To do: Lay out the lines of the entries below that start at the line containing "You are a GUI" and end at the line containing "coord(182,92)" as a Markdown table with the columns Row and Line, numbering each line and skipping blank ones. Leave the pictures out of your answer.

Records supplied:
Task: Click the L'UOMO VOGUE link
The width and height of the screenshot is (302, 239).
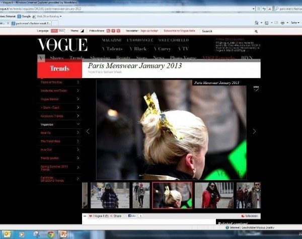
...
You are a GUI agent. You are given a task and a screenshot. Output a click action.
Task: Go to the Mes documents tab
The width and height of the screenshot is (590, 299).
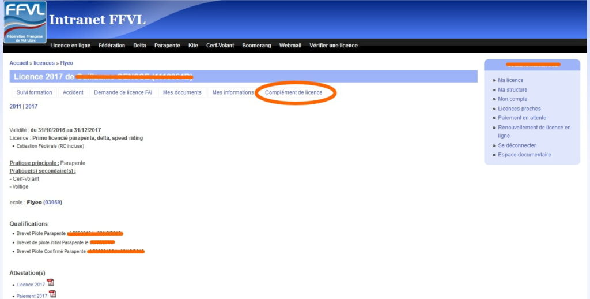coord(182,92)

Solution below:
| Row | Line |
|---|---|
| 1 | You are a GUI agent. You are given a task and a screenshot. Output a click action. |
| 2 | Task: Go to the Mes documents tab |
| 3 | The width and height of the screenshot is (590, 299). |
| 4 | coord(182,92) |